Ce serait alors un pas de plus vers la normalisation « démocrate » du Parti Socialiste, à la sauce européenne. Car cette affaire des retraites est au cœur de ce modèle que certains nomment « l’état providence » dont la social démocratie en Europe a construit l’essentiel. C’est la marque de fabrique de ce nouvel âge de la social démocratie que de passer par-dessus bord les conquêtes du passé. C’est un symbole très fort de le faire. Par conséquent la sortie de Martine Aubry est un très mauvais coup pour la cause.
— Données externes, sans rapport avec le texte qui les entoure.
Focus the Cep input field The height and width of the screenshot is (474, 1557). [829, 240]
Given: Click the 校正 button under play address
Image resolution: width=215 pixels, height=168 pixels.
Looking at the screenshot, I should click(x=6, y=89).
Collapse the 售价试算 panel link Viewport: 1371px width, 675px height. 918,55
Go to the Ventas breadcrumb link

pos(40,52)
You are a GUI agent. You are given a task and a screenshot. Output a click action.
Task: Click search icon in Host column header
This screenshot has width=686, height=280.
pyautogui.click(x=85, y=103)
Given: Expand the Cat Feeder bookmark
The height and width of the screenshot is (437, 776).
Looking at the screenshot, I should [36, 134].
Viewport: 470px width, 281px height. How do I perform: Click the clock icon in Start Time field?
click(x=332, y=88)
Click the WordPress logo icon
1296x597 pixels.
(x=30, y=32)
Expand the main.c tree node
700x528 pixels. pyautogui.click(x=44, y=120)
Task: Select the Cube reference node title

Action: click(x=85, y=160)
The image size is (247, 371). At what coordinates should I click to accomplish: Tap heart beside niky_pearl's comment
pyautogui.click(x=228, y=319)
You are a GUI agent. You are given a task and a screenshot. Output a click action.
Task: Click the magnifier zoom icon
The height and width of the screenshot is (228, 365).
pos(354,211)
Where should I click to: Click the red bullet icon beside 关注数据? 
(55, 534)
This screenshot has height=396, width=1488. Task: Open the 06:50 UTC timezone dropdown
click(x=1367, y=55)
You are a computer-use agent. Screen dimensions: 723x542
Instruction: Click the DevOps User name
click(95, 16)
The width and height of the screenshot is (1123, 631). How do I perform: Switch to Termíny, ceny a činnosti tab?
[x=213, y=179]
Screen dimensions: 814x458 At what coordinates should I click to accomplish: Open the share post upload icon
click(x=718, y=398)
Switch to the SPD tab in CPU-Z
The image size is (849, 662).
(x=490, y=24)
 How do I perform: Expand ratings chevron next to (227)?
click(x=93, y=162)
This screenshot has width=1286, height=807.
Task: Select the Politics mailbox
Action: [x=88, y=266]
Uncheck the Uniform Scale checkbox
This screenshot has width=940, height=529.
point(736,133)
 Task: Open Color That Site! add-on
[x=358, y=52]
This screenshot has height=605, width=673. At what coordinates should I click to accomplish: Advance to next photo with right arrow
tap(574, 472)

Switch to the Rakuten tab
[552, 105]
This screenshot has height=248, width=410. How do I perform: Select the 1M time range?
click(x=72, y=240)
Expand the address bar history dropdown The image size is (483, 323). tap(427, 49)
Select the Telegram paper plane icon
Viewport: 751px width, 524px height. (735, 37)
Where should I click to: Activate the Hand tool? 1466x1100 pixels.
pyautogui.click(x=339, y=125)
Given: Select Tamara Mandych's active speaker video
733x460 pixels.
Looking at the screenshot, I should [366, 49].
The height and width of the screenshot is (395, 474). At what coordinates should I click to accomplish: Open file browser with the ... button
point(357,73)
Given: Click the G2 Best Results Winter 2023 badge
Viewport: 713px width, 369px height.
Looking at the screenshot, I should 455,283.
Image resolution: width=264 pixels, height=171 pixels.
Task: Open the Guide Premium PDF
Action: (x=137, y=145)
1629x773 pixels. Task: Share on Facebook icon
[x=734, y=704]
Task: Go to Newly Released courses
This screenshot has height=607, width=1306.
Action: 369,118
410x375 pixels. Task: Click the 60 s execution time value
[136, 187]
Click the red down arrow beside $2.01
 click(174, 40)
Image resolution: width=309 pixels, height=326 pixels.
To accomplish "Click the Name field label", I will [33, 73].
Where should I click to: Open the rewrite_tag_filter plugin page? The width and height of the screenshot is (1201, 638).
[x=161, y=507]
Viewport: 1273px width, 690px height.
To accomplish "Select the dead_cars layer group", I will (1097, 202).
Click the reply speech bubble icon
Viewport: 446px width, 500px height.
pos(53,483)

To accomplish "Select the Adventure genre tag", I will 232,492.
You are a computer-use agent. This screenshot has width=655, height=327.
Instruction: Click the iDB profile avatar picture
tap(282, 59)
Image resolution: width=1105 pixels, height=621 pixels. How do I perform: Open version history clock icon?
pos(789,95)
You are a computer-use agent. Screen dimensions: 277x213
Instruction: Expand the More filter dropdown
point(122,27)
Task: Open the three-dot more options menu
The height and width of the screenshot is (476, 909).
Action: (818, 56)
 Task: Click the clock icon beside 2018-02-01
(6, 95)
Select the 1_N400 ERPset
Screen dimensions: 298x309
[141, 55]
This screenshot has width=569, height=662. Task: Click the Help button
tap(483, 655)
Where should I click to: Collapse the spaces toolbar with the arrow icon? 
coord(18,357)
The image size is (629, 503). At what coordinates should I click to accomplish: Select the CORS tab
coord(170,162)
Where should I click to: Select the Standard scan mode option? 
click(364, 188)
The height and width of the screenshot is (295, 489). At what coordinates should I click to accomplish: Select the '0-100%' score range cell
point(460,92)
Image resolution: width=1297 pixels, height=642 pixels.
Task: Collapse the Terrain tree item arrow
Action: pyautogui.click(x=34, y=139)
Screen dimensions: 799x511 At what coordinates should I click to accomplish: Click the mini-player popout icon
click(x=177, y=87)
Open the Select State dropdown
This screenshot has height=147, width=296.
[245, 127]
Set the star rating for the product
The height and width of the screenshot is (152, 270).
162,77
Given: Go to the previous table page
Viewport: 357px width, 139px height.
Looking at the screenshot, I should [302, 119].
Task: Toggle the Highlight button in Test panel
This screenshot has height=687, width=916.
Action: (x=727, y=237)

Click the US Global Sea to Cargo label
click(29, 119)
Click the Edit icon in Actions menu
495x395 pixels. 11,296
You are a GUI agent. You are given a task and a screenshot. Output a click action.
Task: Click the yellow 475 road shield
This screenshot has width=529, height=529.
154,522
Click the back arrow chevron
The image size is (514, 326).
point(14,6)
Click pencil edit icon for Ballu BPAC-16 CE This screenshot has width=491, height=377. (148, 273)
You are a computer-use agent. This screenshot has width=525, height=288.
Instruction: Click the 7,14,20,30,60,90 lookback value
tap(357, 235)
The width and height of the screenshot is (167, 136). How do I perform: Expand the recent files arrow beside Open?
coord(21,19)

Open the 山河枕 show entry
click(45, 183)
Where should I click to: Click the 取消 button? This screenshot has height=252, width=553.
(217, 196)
On voit bien qu’elle veut cotiser pour entrer dans le club des « responsables courageux » qu’affectionne la bien pensance des pages saumon du Figaro et tutti quanti. On connait la musique. La retraite se doit d’être à la carte pour « tenir compte » des parcours individuels. Ces hypocrites mettent en avant la pénibilité du travail comme motif de différenciation. Ils se croient imparables de ce côté. Je les attends au pied du mur le jour où ils devront expliquer au plus grand nombre que son travail n’est pas assez pénible pour bénéficier de considération particulière ! Mais qui avale la mer doit aussi digérer les poissons. La pénibilité est un sujet immaitrisable. Le thème ne fonctionne que comme une pente. Car le MEDEF a déjà attaqué l’épisode suivant. « Pénibilité, » disent les patrons ? « Mais cela dépend des réactions de chaque personne ! » Vu ? La marche vers l’individualisation complète des droits sociaux n’est pas prêt de trouver sa buttée. C’est sans fin. Martine Aubry ne pourra pas se contenter de manger son chapeau. Il lui faudra aussi avaler ses chaussettes. Ou résister pour de bon en commençant par cesser de donner des gages à nos adversaires.